Economía

El déficit estructural llegará al 5% y exigirá medidas

  • Un informe elaborado por Fedea pide al Gobierno que presente un plan para dejarlo a cero en una década
Nadia Calviño, vicepresidenta económica. Imagen: Reuters

Cada vez se suman más voces advirtiendo de que el déficit estructural superará el 5%. Las últimas previsiones de la UE cifraba en un 5,6% este año y un 5,2% el próximo, colocando a España en la cima de toda la UE en 2021 y el FMI señaló varias semanas atrás que pasaría del 3%. El saldo estructural depende exclusivamente de la gestión a medio y largo plazo de ingresos y gastos por parte del Ejecutivo, sin tener en cuenta los gastos o ingresos derivados de efectos cíclicos o coyunturales, como el impacto del Covid-19.

Las medidas adoptadas para hacer frente a los tres meses de confinamiento y costear la lucha sanitaria contra la pandemia ha costado a los arcas del Estado algo más de 34.500 millones de euros, según ha cifrado el Gobierno en la Actualización del Programa de Estabilidad 2020 remitido a Bruselas a finales de mayo, que ya ha superado los 57.000 millones.
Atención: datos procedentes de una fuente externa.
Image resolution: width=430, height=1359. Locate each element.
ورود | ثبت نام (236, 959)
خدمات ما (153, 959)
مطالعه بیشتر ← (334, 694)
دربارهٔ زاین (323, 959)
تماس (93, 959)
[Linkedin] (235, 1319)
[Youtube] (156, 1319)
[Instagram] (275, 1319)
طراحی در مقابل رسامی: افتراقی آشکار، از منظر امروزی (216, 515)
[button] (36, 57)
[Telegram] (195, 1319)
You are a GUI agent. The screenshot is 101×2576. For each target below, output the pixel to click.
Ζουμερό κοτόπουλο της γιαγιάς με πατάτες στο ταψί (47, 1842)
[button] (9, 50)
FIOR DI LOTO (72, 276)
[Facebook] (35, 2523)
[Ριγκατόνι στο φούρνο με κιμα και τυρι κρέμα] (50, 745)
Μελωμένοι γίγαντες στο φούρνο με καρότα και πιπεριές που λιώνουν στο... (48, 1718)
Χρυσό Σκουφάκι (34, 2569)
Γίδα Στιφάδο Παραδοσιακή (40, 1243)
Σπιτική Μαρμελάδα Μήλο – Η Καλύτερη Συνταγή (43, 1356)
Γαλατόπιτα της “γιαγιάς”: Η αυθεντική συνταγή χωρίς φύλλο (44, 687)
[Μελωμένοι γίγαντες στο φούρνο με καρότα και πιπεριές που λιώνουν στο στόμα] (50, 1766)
Claramente, el impacto presupuestario es brutal, pero no se puede achacar al Covid el déficit estructural de las cuentas públicas españolas. El año pasado, la Comisión Europea cifraba el saldo estructural en el 4% del PIB y cabe esperar que parte del gasto acometido por el coronavirus, en especial el destinado a Sanidad adquiera carácter perdurable, elevando el déficit estructural por encima del 5%.
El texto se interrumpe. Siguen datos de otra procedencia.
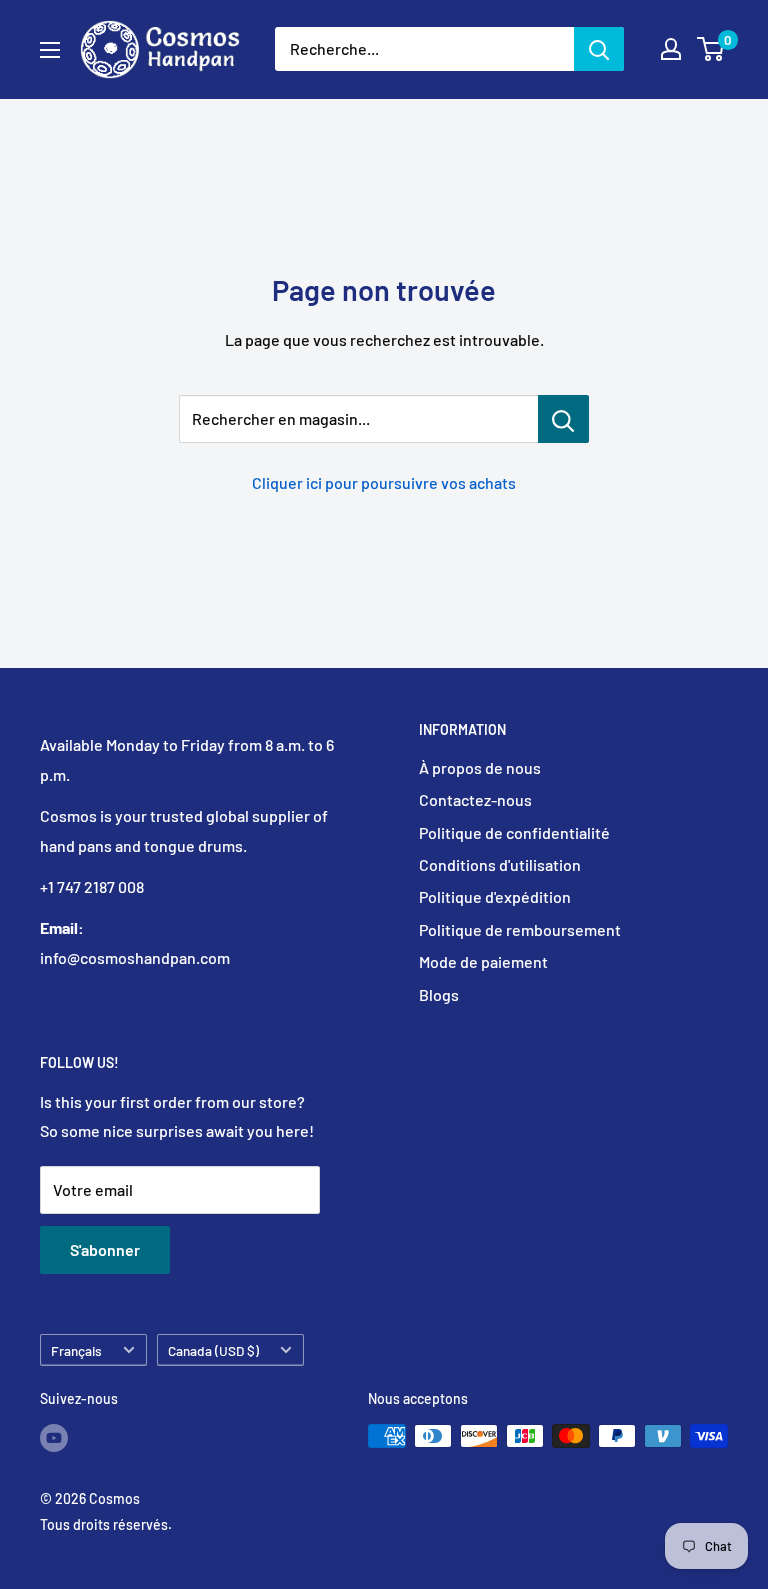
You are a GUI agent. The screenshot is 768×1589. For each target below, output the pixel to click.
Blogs (439, 994)
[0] (711, 49)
A principios de esta semana, Fedea presentó un informe coordinado por Rafael Domenech, de BBVA Research y Universidad de Valencia, que bajo el título de Por la Estabilidad Macroeconómica y Presupuestaria tras el Covid-19 se hacía eco de las cifras de la Comisión Europea y pedía que el Gobierno elaborase, y presentase, un plan para reconducir el déficit estructural en el plazo de una década.

Fedea recomienda empezar en 2022, dando por descontado que lo que queda de este ejercicio y el próximo estarán marcados por gastos extraordinarios para incentivar la demanda y el impacto de los correctores automáticos del Presupuesto, especialmente el coste del desempleo que subirá al 19% este año y el 17% el próximo.

El objetivo es claro. Las cuentas públicas no pueden sostenerse con niveles del 5% en el déficit estructural. A tal fin, la propuesta de la Fundación de Economía Aplicada es que en 2023 se empiece a rebajar en medio punto el déficit, para dejarlo a cero en diez años.

El informe apunta cuatro pilares con una jerarquía en su implementación. La primera herramienta para equilibrar las cuentas es aumentar el potencial de crecimiento de la economía. Para ello, es preciso afrontar reformas como en el mercado de trabajo, en las pensiones o en las finanzas y la gestión de las administraciones públicas. La segunda es una racionalización del gasto público, mejorando la eficiencia de los servicios sin gastar más, a través de procesos de digitalización, entre otros. El tercero es la mejora de la estructura fiscal y el último, y sólo si es imprescindible, mayores impuestos.